すると、AIちゃんがレイピアをカウンターに置いた。
「金貨100枚はすると思うんですよー」
「そうかい……」
AIちゃんが嬉しそうに言うと、ジーナが笑みを消し、レイピアを手に取る。
そして、じーっと見始めた。
「どうした?」
「ちょっと待ってくれ……」
「まあ、それはいいけど……」
ジーナは鞘から剣を抜き、じーっと見続ける。
「本物か……まさかこれをあんたらが引き当てるとはね」
ジーナは剣を鞘に納めると、カウンターに置き、ふっと笑った。
「何? 大当たりか?」
「ある意味ね。
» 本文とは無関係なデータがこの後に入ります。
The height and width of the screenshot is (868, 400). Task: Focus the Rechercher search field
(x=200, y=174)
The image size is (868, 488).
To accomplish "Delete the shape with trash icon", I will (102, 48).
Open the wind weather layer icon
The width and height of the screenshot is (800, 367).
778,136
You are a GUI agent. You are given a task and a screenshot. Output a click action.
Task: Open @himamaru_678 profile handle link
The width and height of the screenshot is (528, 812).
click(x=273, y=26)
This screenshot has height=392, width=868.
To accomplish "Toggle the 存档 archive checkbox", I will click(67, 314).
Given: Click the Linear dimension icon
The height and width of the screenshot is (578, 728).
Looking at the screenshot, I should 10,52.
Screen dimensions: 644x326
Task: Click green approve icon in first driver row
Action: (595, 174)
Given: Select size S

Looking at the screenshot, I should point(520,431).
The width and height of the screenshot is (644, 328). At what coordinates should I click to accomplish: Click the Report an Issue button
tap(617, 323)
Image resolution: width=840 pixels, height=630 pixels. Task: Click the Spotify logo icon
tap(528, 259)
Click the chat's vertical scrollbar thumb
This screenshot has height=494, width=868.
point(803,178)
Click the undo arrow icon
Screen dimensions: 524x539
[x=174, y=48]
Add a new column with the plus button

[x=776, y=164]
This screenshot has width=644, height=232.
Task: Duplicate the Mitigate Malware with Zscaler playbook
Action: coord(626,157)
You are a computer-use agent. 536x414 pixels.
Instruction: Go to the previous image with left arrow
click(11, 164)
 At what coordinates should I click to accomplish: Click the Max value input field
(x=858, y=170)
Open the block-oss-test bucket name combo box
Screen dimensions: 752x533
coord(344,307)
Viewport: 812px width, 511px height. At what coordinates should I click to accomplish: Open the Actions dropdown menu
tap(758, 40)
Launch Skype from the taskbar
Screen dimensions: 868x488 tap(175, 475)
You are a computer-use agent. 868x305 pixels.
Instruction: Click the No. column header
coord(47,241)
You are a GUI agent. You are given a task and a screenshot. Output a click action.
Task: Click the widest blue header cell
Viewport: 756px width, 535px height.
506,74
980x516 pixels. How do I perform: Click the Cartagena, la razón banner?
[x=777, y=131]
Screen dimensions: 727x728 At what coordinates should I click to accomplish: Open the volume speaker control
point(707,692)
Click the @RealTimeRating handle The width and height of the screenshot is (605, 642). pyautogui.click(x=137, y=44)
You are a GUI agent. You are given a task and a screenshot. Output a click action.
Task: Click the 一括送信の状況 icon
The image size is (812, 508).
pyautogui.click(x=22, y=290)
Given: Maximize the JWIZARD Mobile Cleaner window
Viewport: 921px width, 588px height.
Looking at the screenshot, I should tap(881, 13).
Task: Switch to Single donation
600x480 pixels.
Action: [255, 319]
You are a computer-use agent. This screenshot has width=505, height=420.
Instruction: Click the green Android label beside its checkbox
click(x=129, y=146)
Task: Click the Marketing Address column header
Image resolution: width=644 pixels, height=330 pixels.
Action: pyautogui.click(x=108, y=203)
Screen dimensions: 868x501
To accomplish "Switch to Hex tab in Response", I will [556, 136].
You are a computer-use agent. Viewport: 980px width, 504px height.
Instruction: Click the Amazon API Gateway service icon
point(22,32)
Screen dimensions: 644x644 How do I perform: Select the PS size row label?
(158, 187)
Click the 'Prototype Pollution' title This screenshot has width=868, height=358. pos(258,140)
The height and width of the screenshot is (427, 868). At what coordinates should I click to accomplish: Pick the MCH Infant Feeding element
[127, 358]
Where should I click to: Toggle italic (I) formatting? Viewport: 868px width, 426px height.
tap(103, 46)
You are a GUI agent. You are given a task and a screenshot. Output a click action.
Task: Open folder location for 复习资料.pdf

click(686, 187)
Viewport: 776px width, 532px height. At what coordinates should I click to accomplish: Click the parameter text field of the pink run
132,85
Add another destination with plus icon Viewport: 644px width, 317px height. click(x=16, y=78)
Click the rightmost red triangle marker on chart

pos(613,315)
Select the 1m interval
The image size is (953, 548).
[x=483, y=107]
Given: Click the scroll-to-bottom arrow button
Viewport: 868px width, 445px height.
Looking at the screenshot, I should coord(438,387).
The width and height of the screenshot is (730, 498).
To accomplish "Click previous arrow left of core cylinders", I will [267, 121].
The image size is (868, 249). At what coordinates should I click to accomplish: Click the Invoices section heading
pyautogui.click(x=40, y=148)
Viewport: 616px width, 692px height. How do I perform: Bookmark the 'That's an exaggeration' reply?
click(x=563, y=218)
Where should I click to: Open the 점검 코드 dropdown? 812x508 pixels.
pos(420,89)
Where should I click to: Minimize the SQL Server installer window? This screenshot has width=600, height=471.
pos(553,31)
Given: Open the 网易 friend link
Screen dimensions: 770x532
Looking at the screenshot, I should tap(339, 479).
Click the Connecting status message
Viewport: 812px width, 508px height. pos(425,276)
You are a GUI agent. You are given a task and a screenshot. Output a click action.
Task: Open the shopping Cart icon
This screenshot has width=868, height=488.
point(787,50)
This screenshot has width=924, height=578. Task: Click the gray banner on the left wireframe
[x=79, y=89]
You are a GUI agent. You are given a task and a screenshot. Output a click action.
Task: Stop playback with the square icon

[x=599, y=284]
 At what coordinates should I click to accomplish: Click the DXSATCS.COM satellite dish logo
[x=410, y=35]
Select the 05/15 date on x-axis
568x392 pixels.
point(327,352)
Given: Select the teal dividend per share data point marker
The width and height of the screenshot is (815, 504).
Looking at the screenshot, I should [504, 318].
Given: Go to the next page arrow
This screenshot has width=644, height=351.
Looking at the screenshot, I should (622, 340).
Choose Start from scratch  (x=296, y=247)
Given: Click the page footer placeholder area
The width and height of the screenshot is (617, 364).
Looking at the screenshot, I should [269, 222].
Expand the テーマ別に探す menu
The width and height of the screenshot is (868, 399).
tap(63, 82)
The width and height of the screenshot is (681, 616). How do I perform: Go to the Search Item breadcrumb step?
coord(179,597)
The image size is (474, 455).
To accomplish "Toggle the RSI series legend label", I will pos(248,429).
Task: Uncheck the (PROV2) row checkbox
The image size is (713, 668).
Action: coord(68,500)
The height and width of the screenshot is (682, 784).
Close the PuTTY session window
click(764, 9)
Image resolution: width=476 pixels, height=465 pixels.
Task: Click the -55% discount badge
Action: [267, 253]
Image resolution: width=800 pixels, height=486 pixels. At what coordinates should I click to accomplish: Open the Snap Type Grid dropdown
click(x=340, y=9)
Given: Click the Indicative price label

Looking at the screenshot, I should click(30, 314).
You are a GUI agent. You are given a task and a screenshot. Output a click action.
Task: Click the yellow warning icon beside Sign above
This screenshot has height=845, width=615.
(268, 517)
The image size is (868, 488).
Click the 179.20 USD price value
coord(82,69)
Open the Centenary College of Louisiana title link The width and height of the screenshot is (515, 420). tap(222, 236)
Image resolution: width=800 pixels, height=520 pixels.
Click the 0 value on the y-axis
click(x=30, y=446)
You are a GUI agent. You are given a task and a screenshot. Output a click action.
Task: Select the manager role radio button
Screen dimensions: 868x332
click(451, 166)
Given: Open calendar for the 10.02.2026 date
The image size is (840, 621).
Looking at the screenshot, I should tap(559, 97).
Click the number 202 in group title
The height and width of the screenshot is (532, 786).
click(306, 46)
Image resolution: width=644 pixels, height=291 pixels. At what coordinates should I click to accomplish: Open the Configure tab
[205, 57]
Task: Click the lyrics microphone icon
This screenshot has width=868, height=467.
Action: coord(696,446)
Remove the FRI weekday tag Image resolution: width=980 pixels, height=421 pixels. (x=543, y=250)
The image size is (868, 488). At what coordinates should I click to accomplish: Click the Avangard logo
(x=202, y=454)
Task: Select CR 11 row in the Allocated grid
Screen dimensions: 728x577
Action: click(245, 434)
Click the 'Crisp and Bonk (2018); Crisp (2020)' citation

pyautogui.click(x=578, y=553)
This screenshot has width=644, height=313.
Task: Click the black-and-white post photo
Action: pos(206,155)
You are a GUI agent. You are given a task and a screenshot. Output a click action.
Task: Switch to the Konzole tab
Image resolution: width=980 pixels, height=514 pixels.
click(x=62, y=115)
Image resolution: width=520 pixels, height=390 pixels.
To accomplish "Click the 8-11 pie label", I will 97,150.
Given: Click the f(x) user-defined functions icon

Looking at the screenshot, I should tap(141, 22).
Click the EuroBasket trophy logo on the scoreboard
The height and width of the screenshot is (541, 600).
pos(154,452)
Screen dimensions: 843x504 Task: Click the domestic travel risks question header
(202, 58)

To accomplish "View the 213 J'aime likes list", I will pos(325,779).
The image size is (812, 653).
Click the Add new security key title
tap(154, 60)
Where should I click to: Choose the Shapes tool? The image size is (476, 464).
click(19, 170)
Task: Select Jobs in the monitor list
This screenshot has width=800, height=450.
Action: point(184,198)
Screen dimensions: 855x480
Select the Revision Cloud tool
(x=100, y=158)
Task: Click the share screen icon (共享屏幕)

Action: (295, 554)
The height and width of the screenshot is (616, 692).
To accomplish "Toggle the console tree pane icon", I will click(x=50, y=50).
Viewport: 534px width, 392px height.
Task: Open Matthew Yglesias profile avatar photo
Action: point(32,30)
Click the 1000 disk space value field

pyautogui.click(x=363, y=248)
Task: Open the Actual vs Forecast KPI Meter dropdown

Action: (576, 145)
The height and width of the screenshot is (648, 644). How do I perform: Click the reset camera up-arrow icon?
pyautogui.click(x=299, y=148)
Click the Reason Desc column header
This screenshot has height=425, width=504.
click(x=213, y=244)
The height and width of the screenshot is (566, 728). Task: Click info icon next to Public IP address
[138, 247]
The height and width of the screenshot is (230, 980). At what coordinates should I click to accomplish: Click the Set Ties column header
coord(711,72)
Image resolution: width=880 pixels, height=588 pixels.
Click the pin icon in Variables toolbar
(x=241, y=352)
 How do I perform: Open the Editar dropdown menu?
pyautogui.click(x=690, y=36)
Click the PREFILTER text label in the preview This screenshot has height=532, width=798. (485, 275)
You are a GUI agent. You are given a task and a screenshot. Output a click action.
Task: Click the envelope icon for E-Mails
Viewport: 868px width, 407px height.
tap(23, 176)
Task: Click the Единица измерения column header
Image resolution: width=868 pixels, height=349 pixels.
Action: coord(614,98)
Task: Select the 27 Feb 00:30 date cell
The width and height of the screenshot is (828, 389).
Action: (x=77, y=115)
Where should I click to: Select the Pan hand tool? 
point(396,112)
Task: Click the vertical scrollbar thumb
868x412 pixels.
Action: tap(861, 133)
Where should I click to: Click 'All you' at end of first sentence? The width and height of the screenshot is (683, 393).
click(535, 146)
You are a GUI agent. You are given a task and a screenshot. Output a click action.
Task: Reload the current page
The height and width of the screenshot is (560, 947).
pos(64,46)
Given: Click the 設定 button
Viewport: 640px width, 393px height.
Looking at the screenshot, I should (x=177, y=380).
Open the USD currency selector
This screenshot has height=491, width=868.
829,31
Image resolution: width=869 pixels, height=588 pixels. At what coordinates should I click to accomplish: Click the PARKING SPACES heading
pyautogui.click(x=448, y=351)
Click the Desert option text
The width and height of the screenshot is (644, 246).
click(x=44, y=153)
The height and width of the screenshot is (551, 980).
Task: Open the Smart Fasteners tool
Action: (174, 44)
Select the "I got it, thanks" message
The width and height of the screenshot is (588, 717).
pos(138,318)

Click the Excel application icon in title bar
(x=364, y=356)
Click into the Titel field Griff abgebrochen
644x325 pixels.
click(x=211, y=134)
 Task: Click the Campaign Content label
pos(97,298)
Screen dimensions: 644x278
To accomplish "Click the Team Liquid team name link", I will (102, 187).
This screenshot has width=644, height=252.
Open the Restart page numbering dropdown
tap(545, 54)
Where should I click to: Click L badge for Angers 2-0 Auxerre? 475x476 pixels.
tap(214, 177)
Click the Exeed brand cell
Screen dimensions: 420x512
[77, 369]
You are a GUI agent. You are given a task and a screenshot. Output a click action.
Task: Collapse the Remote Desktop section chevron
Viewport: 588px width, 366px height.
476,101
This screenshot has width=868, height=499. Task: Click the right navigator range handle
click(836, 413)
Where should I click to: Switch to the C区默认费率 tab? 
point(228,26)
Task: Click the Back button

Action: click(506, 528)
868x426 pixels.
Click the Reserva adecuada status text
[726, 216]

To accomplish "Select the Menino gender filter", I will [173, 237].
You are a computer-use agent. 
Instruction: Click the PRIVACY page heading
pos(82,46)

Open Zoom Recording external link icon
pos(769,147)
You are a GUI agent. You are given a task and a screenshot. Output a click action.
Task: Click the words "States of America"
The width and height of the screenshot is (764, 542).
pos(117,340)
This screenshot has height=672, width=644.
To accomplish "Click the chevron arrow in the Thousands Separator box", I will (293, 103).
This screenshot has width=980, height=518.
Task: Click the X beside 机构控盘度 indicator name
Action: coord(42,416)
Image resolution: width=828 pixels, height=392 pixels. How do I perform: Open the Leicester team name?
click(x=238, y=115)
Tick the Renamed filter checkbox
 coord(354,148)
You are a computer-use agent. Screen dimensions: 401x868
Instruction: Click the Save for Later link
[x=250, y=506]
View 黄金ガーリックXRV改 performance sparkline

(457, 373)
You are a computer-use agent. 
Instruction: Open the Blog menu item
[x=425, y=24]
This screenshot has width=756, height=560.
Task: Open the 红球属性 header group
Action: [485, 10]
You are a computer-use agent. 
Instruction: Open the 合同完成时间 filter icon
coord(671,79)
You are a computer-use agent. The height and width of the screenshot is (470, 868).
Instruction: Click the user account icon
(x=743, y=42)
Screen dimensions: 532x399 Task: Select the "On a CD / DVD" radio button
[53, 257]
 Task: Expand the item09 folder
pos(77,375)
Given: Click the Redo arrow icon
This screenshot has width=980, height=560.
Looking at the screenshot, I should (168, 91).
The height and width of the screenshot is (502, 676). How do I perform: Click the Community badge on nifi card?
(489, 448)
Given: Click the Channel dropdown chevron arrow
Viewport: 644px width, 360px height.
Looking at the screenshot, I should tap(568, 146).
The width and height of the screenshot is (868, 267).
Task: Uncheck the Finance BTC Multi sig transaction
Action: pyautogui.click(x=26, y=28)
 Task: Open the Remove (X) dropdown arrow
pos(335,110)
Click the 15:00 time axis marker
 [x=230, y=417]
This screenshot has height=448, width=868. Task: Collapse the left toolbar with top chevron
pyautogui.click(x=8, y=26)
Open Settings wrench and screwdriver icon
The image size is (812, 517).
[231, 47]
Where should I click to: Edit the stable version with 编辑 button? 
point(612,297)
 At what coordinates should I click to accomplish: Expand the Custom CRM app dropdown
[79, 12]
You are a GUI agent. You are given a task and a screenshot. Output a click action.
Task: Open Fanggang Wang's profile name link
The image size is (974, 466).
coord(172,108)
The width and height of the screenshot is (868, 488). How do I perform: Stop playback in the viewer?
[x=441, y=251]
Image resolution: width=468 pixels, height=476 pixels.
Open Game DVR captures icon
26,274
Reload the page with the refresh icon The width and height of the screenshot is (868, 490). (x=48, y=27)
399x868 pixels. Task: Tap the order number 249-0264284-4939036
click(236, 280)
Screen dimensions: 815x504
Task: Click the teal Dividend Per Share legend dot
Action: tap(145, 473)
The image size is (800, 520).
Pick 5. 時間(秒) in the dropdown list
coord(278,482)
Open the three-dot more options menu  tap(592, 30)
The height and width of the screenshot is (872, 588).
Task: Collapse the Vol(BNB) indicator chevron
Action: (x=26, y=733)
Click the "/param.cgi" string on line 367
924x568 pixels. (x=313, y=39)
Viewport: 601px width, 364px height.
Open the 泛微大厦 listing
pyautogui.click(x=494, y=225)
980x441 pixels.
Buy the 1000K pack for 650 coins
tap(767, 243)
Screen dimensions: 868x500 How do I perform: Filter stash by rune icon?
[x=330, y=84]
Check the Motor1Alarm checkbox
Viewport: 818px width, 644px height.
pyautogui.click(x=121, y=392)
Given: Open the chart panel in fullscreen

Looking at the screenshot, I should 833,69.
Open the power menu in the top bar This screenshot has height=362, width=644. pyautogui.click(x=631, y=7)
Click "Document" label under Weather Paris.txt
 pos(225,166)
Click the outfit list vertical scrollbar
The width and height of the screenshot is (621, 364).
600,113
まずだが、このレイピアの額は金貨150枚になる」
おー、すげ!
「やりましたよ、マスター! 大金です!」
「まあな。でも、ちょっと待て。ジーナ、何かあるのか?」
金貨150枚はすごいが、ジーナのリアクションとは釣り合ってない。
「そうだねー……ちょっとこの件は預かってもいいかい? もちろん、あんたらがすぐに金が欲しいって言うなら金貨150枚で買い取るよ」
「複雑っぽいな。トラブルはごめんだぞ」
「そういうのじゃないし、悪いようにはしない。むしろ、あんたらは結果的に儲かると思うよ」
まあ、ジーナの言葉を信じるか。
「急いで金が欲しいわけではないことは確かだ。だが、どれくらいかかる?」
「明後日以降になると思う。いつでもいいからここに来てくれ」
明後日なら問題ない。
「どうせ明日は休むし、明後日に来るわ」
「悪いね。それとこのレイピアを預かってもいいかい?」
あー……なんかわかったわ。
「取りませんよね?」
AIちゃんが失礼なことを聞く。
「ここをどこだと思っているんだい? そんなことをするわけないだろ。そんなに言うなら保証金として金貨150枚を渡そうか?」
ギルドが冒険者を騙したら終わりだわな。
「いらん。信用が如何なるものかは十分に理解している」
信じることが大事。
そして、裏切った者は絶対に許されない。
「そうかい。じゃあ、明後日にまた来てくれ。時間はいつでもいいよ」
「昼一にくる。待たせるのも悪いからな」
「わかった。頼むよ」
「ああ。じゃあ、今日は帰る」
俺達はギルドをあとにし、宿屋に向かう。
「何だったのかな?」
「…………さあ?」
ナタリアとアリスが首を傾げた。
「明後日にはわかることだ。多分、金貨150枚より高く売れる」
迷宮の仕組みを考えればわかることだ。
「そうなの?」
「…………まあ、高く売れるならいいか。じゃあ、明日、明後日は迷宮に行かない感じ?」
アリスが聞いてくる。
「ナタリア、それでいいか?」
休みを決めるのはナタリアの仕事だ。
「うん。明日は絶対に無理だし、一応、明後日も休めれば十分かな?」
「じゃあ、そうしようか。明日、明後日はゆっくり休め」
「う、うん、わかった」
俺達は宿屋に着くと、階段を上がり、部屋に入った。
そして、AIちゃんに蜂さん経由でリアーヌを呼んでもらい、転移で寮に戻る。
すると、料理がすでに用意してあった。
「おかえり! 見て、見て! 私が作ったんですけど、すごくないですか?」
メレルがテンションマックスで迎えてくれる。
「すごいな。こんな短時間でよく作れるようになったわ」
「まあね!」
料理はやはり芋料理が中心だが、非常に綺麗にできていた。
だが、気になるのは料理が6人分しかないこと。
「足りなくないか?」
「私はいらない」
「私もいいかな……」
メレルとリリーは食べないらしい。
「どうしたんだ?」
こいつらと共に留守番をしていたアニーに聞いてみる。
「こいつら、一日中料理してたわ。そして、それをずっと食べ続けてたの。もうお腹いっぱいよ。だから私もいらない」
そういうことね。
だから3人分がないんだ。
「まあ、俺達は迷宮帰りで腹が減ったから食うわ」
「迷宮ってお腹空くよねー」
「…………迷宮ダイエットの成果だね」
その分、食べたら意味ないけどな。
俺達はコタツに入ると、メレルが作ってくれた料理を食べていった。